Yes, the PPO plan will pay for covered services like any other out-of-network benefit in the PPO plan (generally 40% of the cost).
What if I’m traveling abroad, will I be covered?
Yes, the HMO and PPO plans will pay for covered urgent/emergent care, or renal dialysis. However, you will be responsible for your bill at the time of service, but you may then submit your bill to the Plan for reimbursement minus your copay.
NOTE: If you have the Memorial Hermann Advantage HMO or PPO Pack, your copay for urgent of emergent care while traveling is $0.
What happens when I reach my out of pocket maximum (MOOP)?
Once you have reached your maximum out-of-pocket costs, you stop paying out of pocket for all covered services except the services with benefit maximums (i.e. hearing aids, eyewear, SNF, and outpatient rehab services).
What if I go to the Emergency Room (ER) and am later admitted to the hospital, do I have to pay the copay for the ER and the hospital stay copay?
No, in that circumstance the ER copay is waived when you are admitted to the hospital within 24 hours of the ER visit and you would only be responsible for the inpatient hospital copay amount.
What is the difference between referrals v. prior authorizations?
You do not need a referral to see any Specialist for an office visit. You can make an appointment to see a specialist without a referral from your Primary Care Provider (PCP). However, certain services performed or ordered by the Specialist may require prior authorization. Examples of services that require a prior authorization before you receive the service are listed below. Refer to your Evidence of Coverage for a complete list of services requiring prior authorization.
- Pain Management, Plastic Surgery and Wound Care
- Inpatient Hospital, Physical and Behavioral Health (non-emergent)
- Skilled Nursing Facility (SNF)
- Durable Medical Equipment (DME)
- Home Health
- Diagnostic and Therapeutic Services
- Occupational, Physical, and Speech Therapies
What is covered during the coverage gap (aka donut hole)?
You will also receive a discount on brand-name drugs and generally pay no more than 40% for the plan's costs for brand drugs and 51% of the plan's costs for any generic drugs.

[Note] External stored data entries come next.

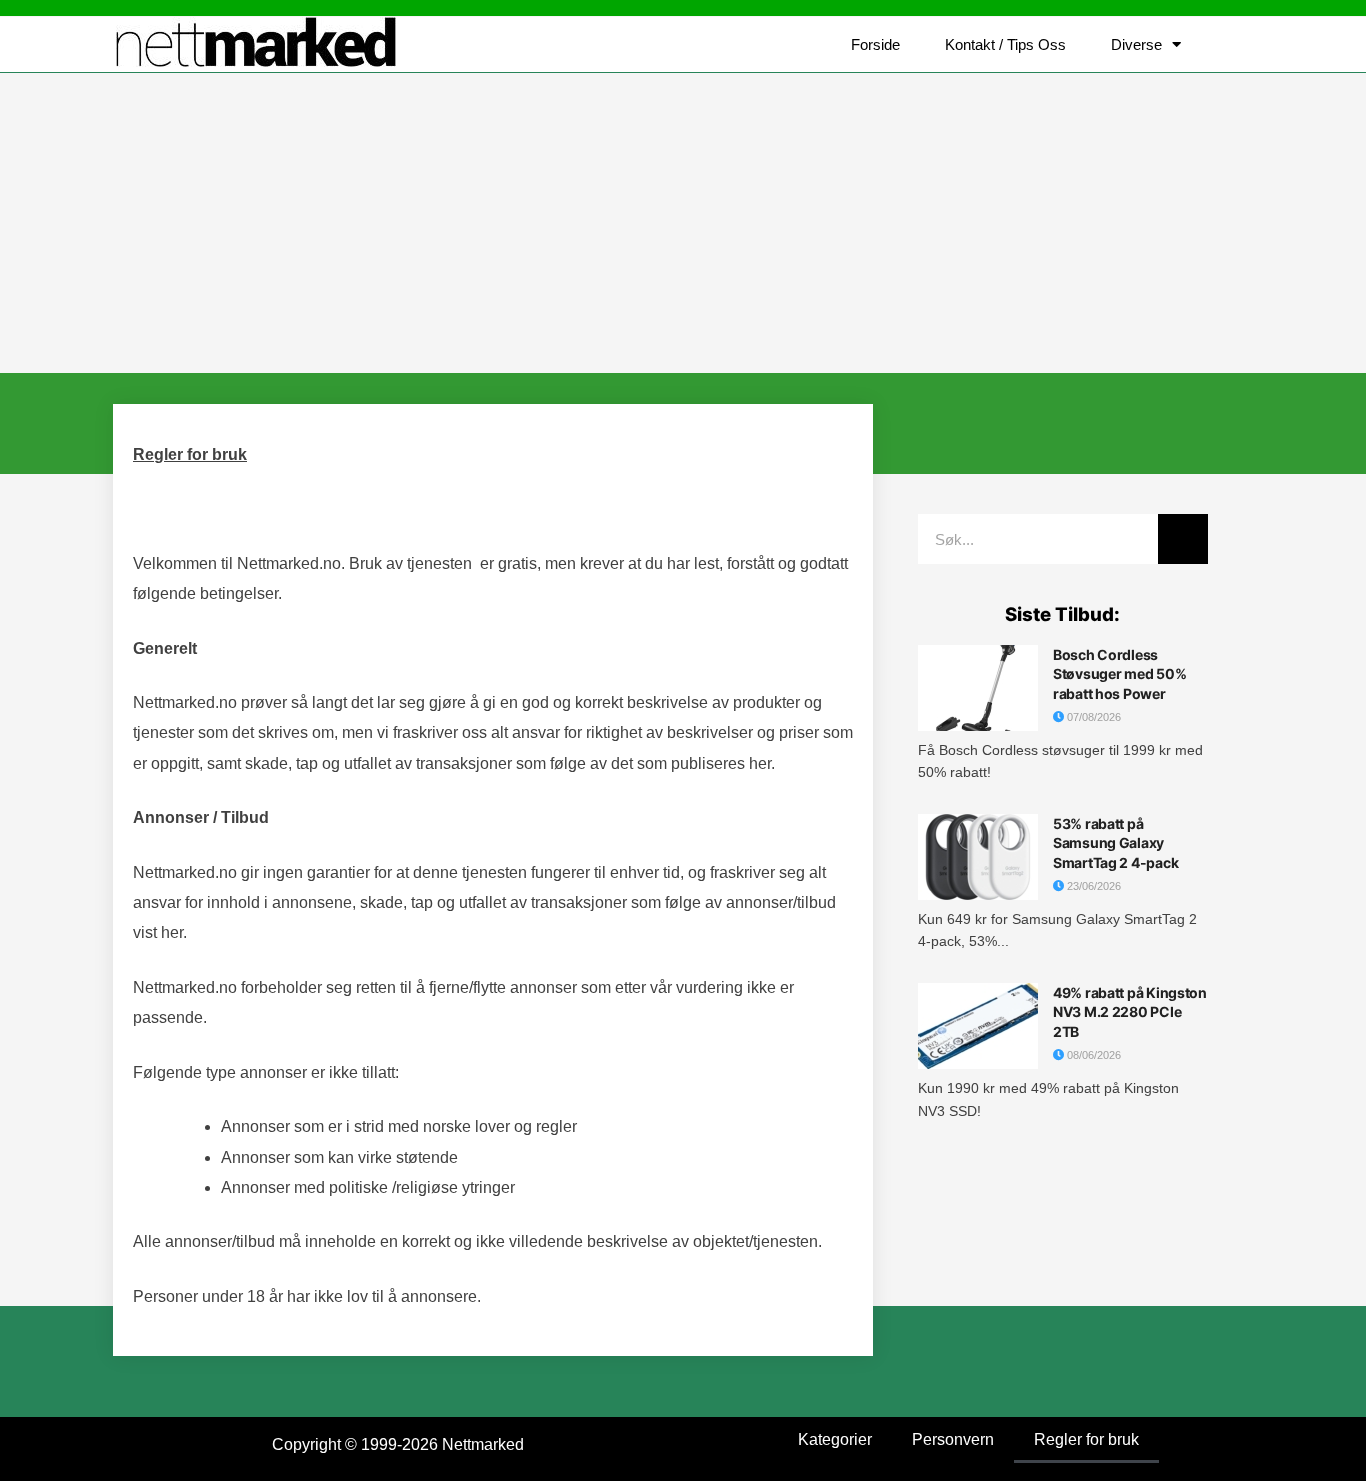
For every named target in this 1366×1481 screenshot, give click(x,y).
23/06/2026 (1092, 886)
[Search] (1183, 539)
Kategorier (835, 1439)
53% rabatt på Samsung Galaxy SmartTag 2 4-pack (1115, 843)
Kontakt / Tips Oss (1005, 44)
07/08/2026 (1092, 717)
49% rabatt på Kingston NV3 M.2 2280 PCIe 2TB (1130, 1012)
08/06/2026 (1092, 1055)
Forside (875, 44)
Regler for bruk (1086, 1439)
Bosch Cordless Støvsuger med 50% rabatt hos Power (1119, 674)
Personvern (953, 1439)
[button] (1233, 45)
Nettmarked (483, 1444)
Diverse (1136, 44)
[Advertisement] (683, 223)
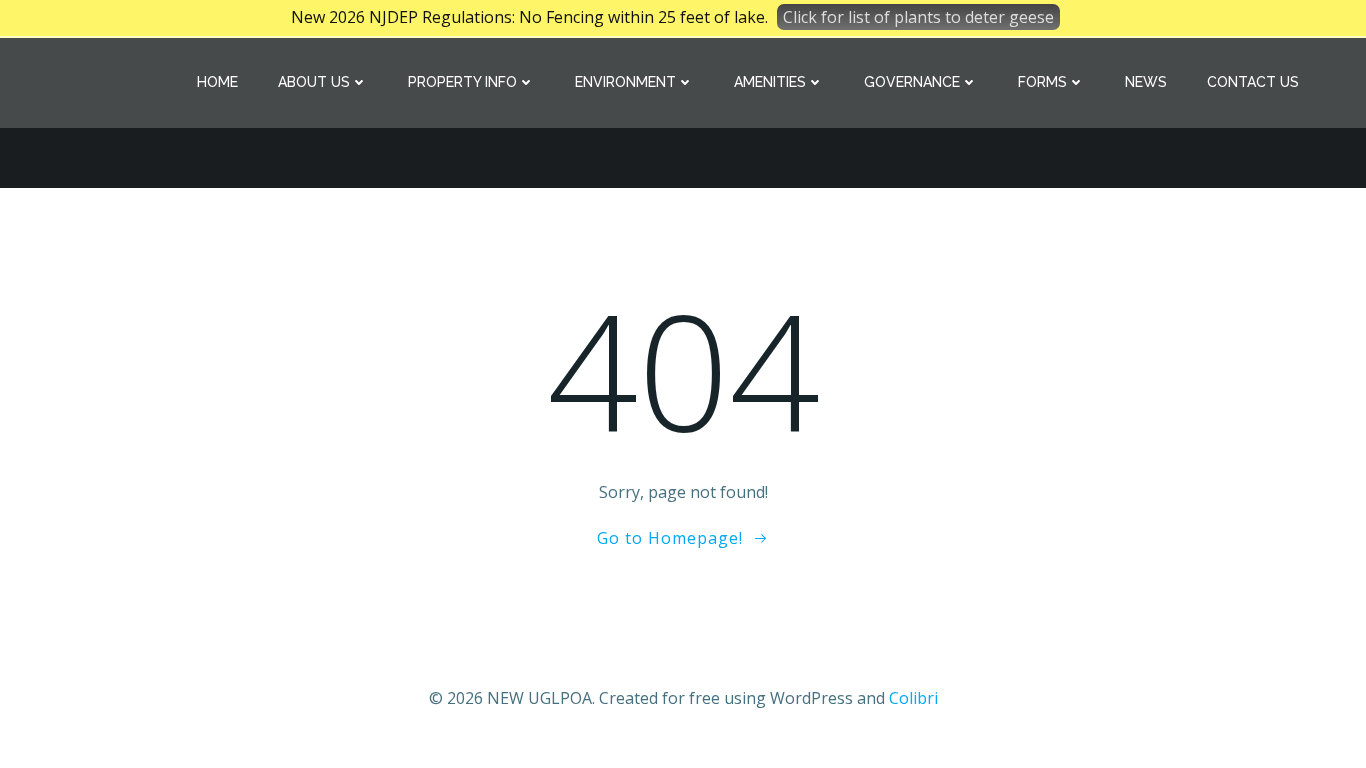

Until your yearly out-of-pocket drug costs reach $4,950.
What do I pay after I get out of the coverage gap?
After your total yearly drug costs reach $4,950, you will pay $3.30 for generic drugs and $8.25 for brand drugs or 5% coinsurance for these drugs whichever amount is greater.
"Supplemental" Hearing Aid Benefit Clarification
Memorial Hermann Advantage HMO plans will pay up to $250 every year toward the cost of hearing aids. Memorial Hermann Advantage PPO plans will pay up to $250 every year for hearing aids from an in-network or out-of-network provider. You pay no copay. If the cost of the hearing aids is greater than the maximum allowance every year paid by the plan, you will be responsible for the remaining cost.
"Supplemental" Vision Benefit for "Eye Wear/Contact Lenses" Clarification
Memorial Hermann Advantage HMO plans will pay up to $50 every year toward the cost of eyewear. Memorial Hermann Advantage PPO plans will pay up to $50 every year for eyewear from an in-network or out-of-network provider. You pay no copay. If the cost of the eyewear is greater than the $50 maximum allowance every year paid by the plan, you will be responsible for the remaining cost.
Service area versus Network Clarification
Our service area includes Harris, Fort Bend and Montgomery counties. That means the all members must live in one of those 3 counties to be eligible for our plans. Our provider network is not limited to these 3 counties, as any provider or hospital that is in our network, anywhere in greater Houston is "in the network."
This information is not a complete description of benefits. Contact the plan for more information. Limitations, copayments, and restrictions may apply. Benefits, premiums and/or co-payments/co-insurance may change on January 1 of each year. The Formulary, pharmacy network, and/or provider network may change at any time. You will receive notice when necessary.